En économie, la productivité, c’est-à-dire l’efficacité d’un processus à transformer un facteur entrant en revenus est un indicateur essentiel à la création de richesse et à la croissance. Si vous preniez un graphique représentant le développement économique aux États-Unis depuis la Seconde Guerre Mondiale, vous observeriez que les deux courbes illustrant la productivité et l’emploi se découplent drastiquement à partir des années 2000. Le schéma montre qu’au fur et à mesure que les entreprises génèrent de plus en plus de revenus, l’offre d’emploi accuse une diminution. C’est une tendance qui se confirme depuis une bonne décennie dans la plupart des pays développés.

Le progrès technologique est responsable du bond en avant de la productivité, du bien-être et donc la richesse. Cependant, une réalité plus morose se cache derrière cela. Selon le professeur Erik Brynjolfsson de l’école de management du MIT, la technologie est le grand coupable de ce divorce entre croissance et travail. Après avoir observé totalement impuissant la délocalisation de leurs emplois vers les pays émergents où la main d’œuvre y est plus attrayante, les salariés se sont vus bons à rien face aux machines robotisées. Rien de nouveau sous le soleil jusqu’à là, mais un nouveau changement prend place dans le marché du travail et des services professionnels. Le Web, l’intelligence artificielle et le Big data ont permis l’éclosion de bon nombre d’entreprises du secteur numérique qui ont mis en marche la 4ème révolution industrielle.

Le Modèle Uber

Airbnb, Amazon On My Way, Instacart, Blablacar et Uber pour ne citer qu’eux ont tous un point en commun : le micro-travail ou le travail semi-amateur. Ces plateformes, souvent des applications mobiles, mettent ingénieusement monsieur et madame tout le monde au service de leurs clients en échange d’une petite rémunération. Ainsi pour Amazon, pourquoi rentreriez-vous chez vous sans prendre un colis que vous livreriez à votre voisin ? Imaginez que vous êtes seul dans votre voiture. Pourquoi n’accepteriez-vous pas de prendre un passant qui se rend au même endroit que vous ? Voici, en effet, des alternatives beaucoup moins chères que la traditionnelle livraison professionnelle ou le taxi. N’est-ce pas une aubaine pour le client et pour le particulier lui offrant ses services ? C’est merveilleux, mais pas tout à fait parce que toute une classe de salariés a vu son activité baisser dangereusement, au point de craindre la précarisation voire la fin pure et simple du salariat. Leur réaction ne s’est pas fait attendre, on déplore plusieurs cas de violence et des manifestations enflammées contre des chauffeurs et clients Uber partout en Amérique du Nord et en Europe. Il faut bien dire qu’ils font face à une concurrence impitoyable. Puis, ils font face à des gens qui ne payent aucun impôt, ni aucune autre forme de taxes étant donné que ce ne sont pas des salariés. Ces « freelances », comme on les appelle dans le jargon, peuvent être apparentés à des travailleurs au noir. Par contre, la seule différence c’est qu’ils sont parfaitement légaux. C’est donc difficile voire impossible pour des salariés traditionnels de lutter contre.

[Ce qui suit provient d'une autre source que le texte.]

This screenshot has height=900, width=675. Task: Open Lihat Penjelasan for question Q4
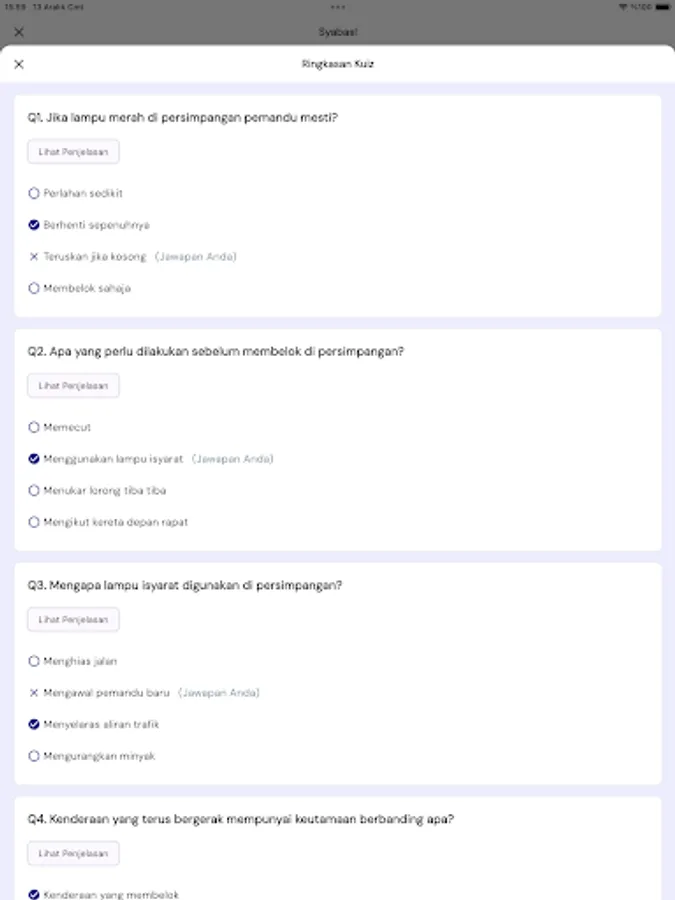73,853
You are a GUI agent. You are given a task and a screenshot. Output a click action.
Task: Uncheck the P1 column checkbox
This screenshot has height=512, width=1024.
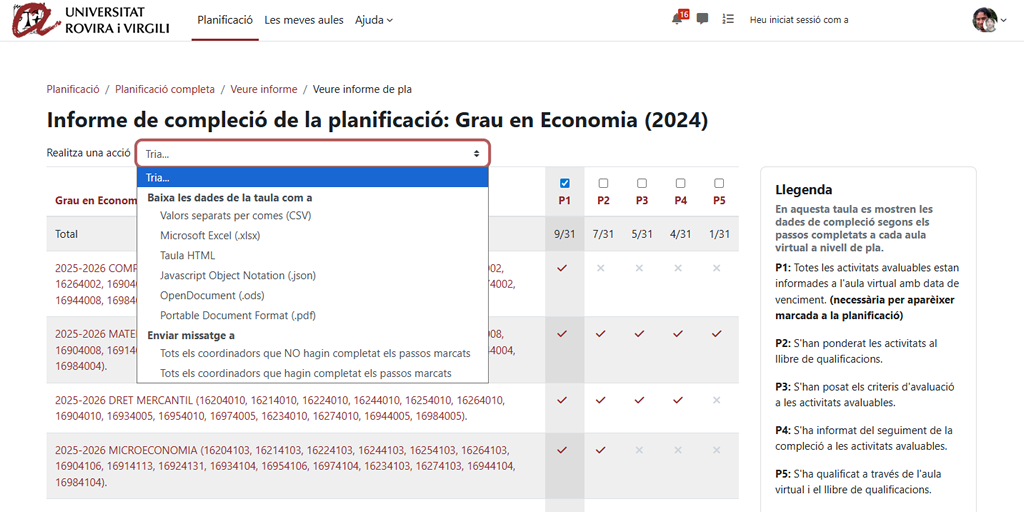click(x=565, y=183)
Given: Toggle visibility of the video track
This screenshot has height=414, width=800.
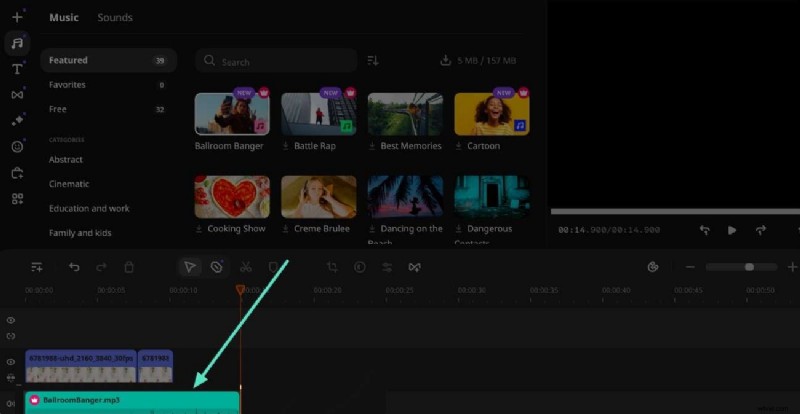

Toutes ces plateformes logicielles tournant autour d’un même modèle économique permettent à des jeunes, des étudiants, des retraités, des femmes au foyer et des chômeurs de joindre les deux bouts. Ces entreprises ne veulent pas être vues comme elles le sont, elles mettent en avant cette façade de fonction sociale. Selon une étude très récente publiée par le World Economic Forum, d’ici 10 ans, 40% des emplois seront automatisés, car ils vont être supprimés par les avancés de l’intelligence artificielle. Donc, la théorie de la destruction créatrice qui veut qu’après chaque innovation des emplois détruits se voient favorablement remplacés par de nouveaux ne se vérifie plus. Certes, des emplois vont être créés dans le secteur informatique, mais des emplois hyper-qualifiés et hyper-diplômés. Ils excluront le salariat de classe intermédiaire. Donc, le néologisme à la mode « uberisation » se traduit par une polarisation entre emplois très qualifiés et peu qualifiés, en faisant l’impasse sur les qualifications moyennes. On assistera donc à un équilibre négatif entre création d’emploi et de destruction.

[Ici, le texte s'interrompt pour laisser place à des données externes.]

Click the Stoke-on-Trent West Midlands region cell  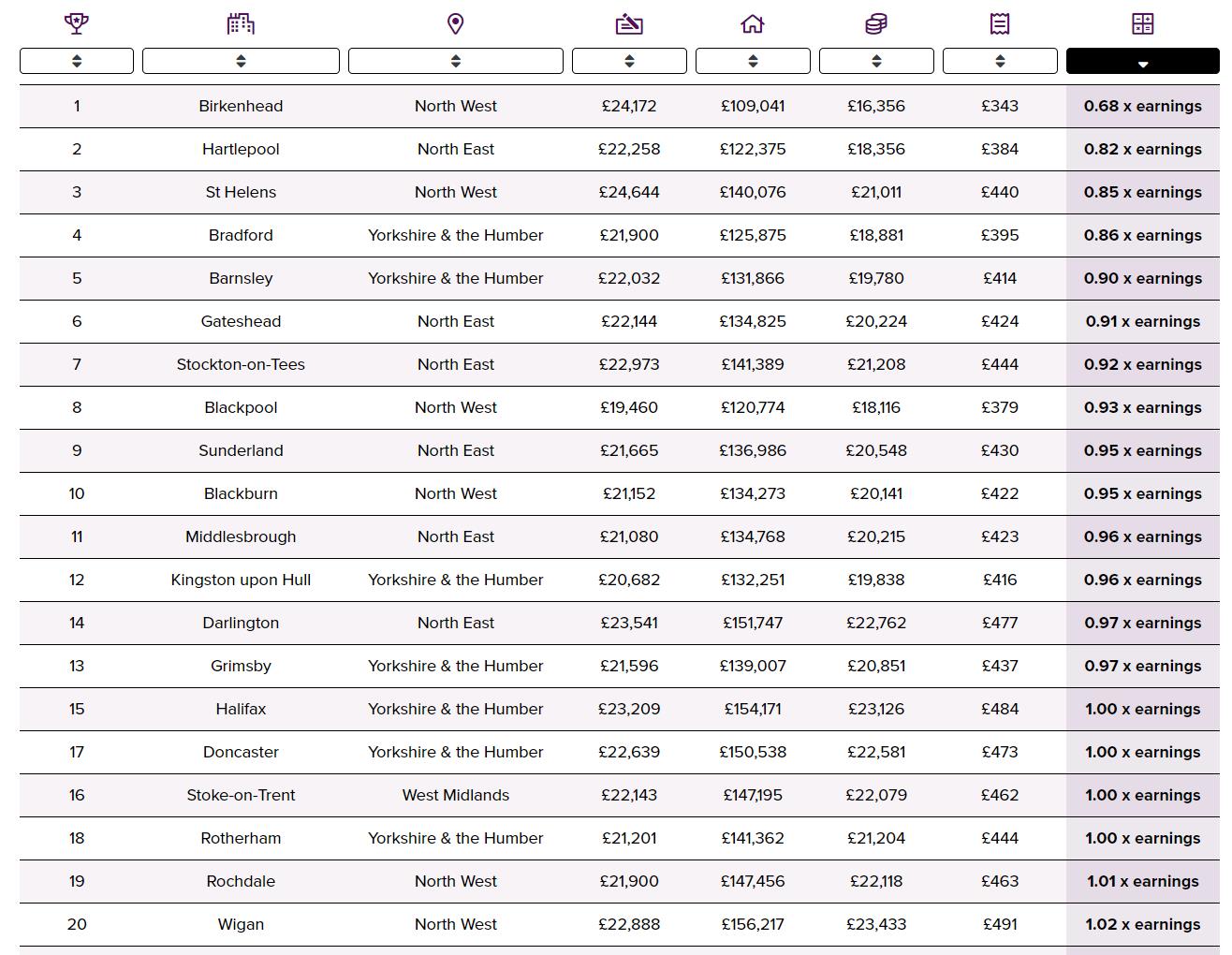[456, 795]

L’uberisation va-t-elle devenir l’avenir de l’économie ? En tous cas, c’est un défi sociétal qui va devenir de plus en plus pesant. Pour rétablir la balance, un encadrement juridique et fiscal approprié est nécessaire, ainsi que des réglementations. Le problème c’est que l’Internet et l’innovation numérique ont toujours un pas d’avance sur la société ce qui les rend difficilement contrôlable. Aujourd’hui, le seul rempart contre ces nouvelles multinationales survalorisées, hyper capitalisées est le syndicalisme qui lutte de toutes ces forces pour protéger son gagne-pain.